Составление, вступление, интервью: Сергей Шаповал. — М.: Новое литературное
обозрение, 2014.
Из
всех жанров, переосмысленных или вовсе дискредитированных XXI веком, самым
устойчивым остается жанр умного разговора. Бумажная книга уже умирает, будущее
книги электронной еще не совсем понятно, устная же традиция живет в веках.
«Умный собеседник» — это амплуа для Пригова, чья
широта художественных интересов порой была едва ли не анекдотичной, оказывается
самым точным.
Разговоры с Приговым,
вошедшие в этот сборник, делятся на две части: биографическую (детство, Строгановка, знакомство с женой, московский концептуализм…)
и культурологическую, в которой Д.А.П. делится своими соображениями о России,
культуре, свободе и прочих глобальных категориях. При желании из этих
разговоров можно извлечь некоторое количество афоризмов («Люди ведь не живут
стратегиями, да и не тактиками тоже — они живут жестами»), однако главное здесь
— сама артикуляция мысли. Пригов — художник и теоретик в одном лице, причем
теоретик в высшей степени последовательный: «Я человек, склонный к пропаданию в
больших телах и практиках, но у меня нет стремления их
рационализировать, вытаскивать из них какое-либо знание, магически с
ними взаимоотноситься. Я взаимоотношусь
с ними либо экзистенциально, либо наоборот — я испытываю их предельные
возможности быть артикулированными».
Испытывать предельные возможности —
это значит писать по пять стихотворений в день и по четыре-пять часов посвящать
рисунку (порой — методичному заштриховыванию чистого
листа бумаги). Эта творческая непрерывность при жизни Пригова
побуждала к обвинениям в графомании, а сегодня положена в основу сетевой
культуры: в «живом журнале» нужно писать помногу и часто, чтобы читатели не
забыли. Обратим внимание на то, как это качество объяснял сам Пригов: «Когда я
стал осмысленно заниматься сложением стихов — это примерно 1964 год, — я
переписывал их в тетрадь. <…> Тогда же я понял, что только беспрерывное
письмо позволяет найти что-то новое. Когда человек пишет редко, он практически обречен писать одно и то же. Самые интересные мои сборники и
ходы были как бы случайно выловлены мною в непрерывном
потоке».
На фоне этих спокойных, ровных
умозаключений приговские перформансы
(крик кикиморы или приставание к кошке с просьбой сказать «Россия») могут
казаться чем-то сродни джекилл-хайдовской загадке.
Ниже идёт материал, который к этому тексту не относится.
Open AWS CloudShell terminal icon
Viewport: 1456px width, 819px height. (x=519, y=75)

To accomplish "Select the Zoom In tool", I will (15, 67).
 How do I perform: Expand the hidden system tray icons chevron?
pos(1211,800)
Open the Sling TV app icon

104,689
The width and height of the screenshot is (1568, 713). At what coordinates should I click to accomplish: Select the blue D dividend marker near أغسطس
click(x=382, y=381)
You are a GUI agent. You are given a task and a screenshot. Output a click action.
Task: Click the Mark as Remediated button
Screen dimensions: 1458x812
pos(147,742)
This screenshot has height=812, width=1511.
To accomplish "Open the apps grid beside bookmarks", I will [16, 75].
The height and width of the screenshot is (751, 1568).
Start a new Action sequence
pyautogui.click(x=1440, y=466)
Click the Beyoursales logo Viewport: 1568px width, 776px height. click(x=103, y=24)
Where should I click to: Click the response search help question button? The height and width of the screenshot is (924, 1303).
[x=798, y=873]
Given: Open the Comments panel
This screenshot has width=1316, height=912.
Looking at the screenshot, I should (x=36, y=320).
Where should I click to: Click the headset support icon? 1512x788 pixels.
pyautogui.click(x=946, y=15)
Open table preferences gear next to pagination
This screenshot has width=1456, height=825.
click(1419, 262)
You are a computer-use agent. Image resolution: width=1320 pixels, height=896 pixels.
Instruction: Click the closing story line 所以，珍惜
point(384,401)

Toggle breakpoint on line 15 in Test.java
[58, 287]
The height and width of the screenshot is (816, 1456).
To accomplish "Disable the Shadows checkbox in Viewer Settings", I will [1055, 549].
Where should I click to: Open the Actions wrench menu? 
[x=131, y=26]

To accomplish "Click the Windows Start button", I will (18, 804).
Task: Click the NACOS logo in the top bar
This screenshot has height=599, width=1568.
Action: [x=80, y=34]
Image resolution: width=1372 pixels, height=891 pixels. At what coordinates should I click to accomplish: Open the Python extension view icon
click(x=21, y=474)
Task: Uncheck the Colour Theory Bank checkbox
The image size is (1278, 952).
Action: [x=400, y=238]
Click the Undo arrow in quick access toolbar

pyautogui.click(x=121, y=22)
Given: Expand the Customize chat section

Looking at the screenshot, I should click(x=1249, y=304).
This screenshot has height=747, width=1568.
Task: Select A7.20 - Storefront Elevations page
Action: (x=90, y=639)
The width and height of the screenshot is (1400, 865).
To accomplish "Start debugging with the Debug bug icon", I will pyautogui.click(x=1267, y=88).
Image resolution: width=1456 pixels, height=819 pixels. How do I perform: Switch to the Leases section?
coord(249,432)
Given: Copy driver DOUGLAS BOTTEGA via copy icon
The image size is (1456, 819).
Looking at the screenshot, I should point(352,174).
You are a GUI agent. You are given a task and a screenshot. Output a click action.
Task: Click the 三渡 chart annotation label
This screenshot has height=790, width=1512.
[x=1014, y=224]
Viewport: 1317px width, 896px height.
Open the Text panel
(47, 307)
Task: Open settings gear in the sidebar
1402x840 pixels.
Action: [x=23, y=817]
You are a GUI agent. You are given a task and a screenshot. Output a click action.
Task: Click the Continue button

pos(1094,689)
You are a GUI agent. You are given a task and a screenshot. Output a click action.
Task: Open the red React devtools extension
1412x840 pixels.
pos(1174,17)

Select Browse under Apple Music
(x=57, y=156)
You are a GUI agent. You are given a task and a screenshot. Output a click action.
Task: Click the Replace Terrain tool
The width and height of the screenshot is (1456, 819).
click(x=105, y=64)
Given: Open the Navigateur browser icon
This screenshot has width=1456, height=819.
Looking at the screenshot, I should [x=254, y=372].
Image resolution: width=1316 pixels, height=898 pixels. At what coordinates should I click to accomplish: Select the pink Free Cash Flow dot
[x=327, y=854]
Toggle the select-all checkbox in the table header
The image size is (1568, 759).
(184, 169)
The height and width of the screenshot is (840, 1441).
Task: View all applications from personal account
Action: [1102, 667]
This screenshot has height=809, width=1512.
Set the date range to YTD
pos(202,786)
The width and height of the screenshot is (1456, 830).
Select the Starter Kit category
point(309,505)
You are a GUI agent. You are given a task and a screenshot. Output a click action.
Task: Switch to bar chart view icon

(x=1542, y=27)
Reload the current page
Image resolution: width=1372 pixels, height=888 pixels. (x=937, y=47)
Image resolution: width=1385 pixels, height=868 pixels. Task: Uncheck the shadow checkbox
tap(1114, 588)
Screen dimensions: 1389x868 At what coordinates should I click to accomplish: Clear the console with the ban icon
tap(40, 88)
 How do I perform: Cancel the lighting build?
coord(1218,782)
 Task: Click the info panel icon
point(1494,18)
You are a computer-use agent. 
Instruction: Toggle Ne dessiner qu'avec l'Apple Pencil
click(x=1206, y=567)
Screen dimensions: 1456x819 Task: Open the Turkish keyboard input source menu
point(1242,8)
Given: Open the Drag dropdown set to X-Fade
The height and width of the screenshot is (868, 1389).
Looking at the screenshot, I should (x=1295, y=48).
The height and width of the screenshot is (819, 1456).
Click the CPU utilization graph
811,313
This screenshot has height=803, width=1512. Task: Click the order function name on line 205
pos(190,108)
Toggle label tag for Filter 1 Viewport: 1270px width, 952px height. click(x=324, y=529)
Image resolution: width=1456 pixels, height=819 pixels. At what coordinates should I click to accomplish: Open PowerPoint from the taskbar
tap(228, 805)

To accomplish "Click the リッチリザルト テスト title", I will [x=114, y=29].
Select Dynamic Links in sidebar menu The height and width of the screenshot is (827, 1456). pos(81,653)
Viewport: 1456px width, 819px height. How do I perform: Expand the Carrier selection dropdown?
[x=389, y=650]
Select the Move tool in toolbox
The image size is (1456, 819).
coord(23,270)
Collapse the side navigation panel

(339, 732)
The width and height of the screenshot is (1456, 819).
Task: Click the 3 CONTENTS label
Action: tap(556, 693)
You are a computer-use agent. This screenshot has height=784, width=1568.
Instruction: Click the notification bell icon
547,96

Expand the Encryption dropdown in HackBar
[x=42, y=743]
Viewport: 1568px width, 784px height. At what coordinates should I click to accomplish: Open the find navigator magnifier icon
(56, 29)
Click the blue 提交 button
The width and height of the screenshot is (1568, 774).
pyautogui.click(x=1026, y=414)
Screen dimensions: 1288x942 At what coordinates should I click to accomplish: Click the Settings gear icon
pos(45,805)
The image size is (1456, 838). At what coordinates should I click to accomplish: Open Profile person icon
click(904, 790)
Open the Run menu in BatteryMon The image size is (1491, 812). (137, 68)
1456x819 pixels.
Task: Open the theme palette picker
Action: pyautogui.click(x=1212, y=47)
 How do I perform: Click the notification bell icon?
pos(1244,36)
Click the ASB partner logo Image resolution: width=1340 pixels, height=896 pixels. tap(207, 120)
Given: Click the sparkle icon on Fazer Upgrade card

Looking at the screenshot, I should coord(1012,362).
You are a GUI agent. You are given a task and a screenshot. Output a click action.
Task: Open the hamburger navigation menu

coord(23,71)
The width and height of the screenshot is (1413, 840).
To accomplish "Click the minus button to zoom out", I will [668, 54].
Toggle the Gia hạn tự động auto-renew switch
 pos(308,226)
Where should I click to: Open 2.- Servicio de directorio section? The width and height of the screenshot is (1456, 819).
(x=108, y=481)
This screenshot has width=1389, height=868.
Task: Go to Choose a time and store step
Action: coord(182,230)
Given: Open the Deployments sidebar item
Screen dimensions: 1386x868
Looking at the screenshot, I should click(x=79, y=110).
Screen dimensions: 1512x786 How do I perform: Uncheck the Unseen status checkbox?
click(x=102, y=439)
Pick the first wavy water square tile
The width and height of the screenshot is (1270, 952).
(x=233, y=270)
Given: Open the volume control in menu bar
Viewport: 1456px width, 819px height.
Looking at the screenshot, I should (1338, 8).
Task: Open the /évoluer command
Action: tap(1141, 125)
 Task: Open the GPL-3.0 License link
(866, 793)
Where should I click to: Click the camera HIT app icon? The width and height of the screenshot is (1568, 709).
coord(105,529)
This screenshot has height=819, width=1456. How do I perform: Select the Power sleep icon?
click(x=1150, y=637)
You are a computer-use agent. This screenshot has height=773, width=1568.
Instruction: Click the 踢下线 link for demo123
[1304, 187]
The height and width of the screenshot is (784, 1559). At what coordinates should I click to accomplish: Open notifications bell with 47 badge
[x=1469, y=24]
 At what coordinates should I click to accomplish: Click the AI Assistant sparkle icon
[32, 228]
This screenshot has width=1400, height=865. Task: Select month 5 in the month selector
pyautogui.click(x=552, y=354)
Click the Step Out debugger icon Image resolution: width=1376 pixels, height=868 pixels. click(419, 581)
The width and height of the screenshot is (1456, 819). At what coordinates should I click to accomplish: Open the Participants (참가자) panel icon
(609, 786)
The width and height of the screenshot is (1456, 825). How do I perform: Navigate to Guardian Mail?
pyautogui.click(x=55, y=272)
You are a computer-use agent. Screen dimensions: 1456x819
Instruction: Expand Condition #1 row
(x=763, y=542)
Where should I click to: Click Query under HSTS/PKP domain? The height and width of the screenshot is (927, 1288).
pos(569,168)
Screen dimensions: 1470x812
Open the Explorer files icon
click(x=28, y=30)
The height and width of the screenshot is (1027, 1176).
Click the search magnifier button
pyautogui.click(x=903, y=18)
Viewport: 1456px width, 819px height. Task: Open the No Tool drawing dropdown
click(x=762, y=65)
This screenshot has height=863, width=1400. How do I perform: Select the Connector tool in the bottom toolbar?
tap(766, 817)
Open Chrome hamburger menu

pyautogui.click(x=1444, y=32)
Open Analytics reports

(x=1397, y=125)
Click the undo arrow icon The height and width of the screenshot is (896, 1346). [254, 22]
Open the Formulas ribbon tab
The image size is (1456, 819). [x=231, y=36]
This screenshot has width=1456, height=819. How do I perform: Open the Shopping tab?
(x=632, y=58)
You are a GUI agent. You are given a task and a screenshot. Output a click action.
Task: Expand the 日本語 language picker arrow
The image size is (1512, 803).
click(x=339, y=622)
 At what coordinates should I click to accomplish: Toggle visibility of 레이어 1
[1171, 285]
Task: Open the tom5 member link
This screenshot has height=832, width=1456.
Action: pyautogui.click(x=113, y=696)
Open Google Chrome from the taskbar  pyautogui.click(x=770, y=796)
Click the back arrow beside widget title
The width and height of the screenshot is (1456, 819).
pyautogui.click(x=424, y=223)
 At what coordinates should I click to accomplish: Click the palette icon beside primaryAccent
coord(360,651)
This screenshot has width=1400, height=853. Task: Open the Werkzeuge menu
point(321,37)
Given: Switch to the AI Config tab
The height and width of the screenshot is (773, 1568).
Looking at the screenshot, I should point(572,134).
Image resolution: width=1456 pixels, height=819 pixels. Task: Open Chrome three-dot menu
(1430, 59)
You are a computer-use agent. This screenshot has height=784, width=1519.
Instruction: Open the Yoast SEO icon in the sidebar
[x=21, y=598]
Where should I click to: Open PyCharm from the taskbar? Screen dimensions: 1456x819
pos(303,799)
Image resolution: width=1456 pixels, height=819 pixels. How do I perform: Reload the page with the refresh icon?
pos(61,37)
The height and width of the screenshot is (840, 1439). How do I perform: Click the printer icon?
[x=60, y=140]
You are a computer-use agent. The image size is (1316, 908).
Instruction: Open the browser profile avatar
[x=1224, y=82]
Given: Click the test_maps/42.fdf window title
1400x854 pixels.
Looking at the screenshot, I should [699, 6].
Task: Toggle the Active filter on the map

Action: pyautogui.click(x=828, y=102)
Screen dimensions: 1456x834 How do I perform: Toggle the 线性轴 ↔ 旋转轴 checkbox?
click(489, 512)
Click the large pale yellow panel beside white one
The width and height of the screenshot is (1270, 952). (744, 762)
Однако никакого противоречия нет: «Я проповедник privacy,
суверенности личности… <…> Другое дело, что я
отстаиваю возможность не подчиняться никаким тотальным идеям и идеологиям.
Любой взгляд претендует на истинность, моя же задача — вскрыть любой взгляд не
как истину, а как тип конвенцинальности».
Рациональность — вот главное качество приговских
построений. Растиражированный им образ «юродивого», «шута», «клоуна» (одна из
самых популярных приговских масок) позволяет
исследователям проводить многочисленные аналогии с русской традицией юродства,
однако тип мыслителя и теоретика, представленный Приговым,
как раз не очень вписывается в традиции русской культуры. Рассуждая о своей
рациональности, Пригов замечает: «Эта проблема, кстати, очень актуальна для
России. Здесь живет страсть мистифицировать буквально все, что должно быть
ясно». Даже страх смерти освоен в системе приговских
рассуждений: «Это сугубо культурное чувство» (отсюда название «дружеского
послания» Гриши Брускина, адресованного Дмитрию
Александровичу Пригову, «погибшему всерьез»).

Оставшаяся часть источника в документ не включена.